→ **TASK STATEMENT**
Which of the lines below include the word "computer"? Pull each one out.

→ **INFORMATION PROVIDED**
- - - - -

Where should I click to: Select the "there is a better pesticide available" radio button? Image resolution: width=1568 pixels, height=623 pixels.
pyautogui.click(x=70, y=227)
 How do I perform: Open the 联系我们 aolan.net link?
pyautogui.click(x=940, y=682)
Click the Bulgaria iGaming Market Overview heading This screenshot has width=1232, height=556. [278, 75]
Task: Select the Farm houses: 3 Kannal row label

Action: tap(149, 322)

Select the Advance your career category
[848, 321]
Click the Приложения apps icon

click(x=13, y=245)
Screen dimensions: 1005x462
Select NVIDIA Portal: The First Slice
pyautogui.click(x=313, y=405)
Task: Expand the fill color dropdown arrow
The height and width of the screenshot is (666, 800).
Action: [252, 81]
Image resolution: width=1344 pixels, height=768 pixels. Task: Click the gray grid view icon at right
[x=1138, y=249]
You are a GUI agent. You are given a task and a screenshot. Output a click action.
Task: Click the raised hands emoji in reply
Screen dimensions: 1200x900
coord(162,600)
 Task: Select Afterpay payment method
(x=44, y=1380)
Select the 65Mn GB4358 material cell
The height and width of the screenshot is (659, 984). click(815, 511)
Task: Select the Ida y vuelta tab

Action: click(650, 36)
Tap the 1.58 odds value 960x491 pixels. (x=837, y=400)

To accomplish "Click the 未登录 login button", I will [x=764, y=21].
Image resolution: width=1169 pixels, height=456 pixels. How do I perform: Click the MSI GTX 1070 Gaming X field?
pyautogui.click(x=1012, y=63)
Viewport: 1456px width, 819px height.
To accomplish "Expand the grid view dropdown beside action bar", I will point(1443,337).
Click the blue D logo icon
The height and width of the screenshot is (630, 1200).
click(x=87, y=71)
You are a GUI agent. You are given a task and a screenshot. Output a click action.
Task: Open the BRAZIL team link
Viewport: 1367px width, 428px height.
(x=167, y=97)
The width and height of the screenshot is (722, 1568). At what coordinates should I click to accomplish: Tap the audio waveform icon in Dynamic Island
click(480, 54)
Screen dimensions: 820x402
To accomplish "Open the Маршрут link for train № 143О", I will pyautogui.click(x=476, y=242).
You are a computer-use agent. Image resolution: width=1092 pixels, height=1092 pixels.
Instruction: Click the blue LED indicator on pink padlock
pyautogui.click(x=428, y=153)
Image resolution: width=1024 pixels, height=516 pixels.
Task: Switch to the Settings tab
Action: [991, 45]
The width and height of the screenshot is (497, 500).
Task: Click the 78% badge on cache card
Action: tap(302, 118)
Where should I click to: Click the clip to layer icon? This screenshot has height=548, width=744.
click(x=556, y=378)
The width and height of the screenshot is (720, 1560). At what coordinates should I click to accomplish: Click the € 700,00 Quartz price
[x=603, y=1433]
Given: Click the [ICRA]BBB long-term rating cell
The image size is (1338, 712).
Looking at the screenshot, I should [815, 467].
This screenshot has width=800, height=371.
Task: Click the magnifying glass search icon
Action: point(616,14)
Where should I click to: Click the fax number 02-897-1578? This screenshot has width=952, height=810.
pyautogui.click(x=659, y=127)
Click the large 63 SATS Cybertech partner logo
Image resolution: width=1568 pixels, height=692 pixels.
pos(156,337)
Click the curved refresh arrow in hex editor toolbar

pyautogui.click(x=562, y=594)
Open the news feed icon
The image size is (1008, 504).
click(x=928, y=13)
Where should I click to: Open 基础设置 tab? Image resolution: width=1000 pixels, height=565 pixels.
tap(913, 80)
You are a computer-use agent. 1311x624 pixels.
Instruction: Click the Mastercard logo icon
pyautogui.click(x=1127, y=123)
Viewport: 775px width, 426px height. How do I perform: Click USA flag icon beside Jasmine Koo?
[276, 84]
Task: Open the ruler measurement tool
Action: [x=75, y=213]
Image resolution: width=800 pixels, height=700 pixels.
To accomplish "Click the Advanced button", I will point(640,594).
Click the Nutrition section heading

- - - - -

→ **SOLUTION BELOW**
You are a computer-use agent. Image resolution: width=1092 pixels, height=1092 pixels.
You are a computer-use agent. 1311x624 pixels.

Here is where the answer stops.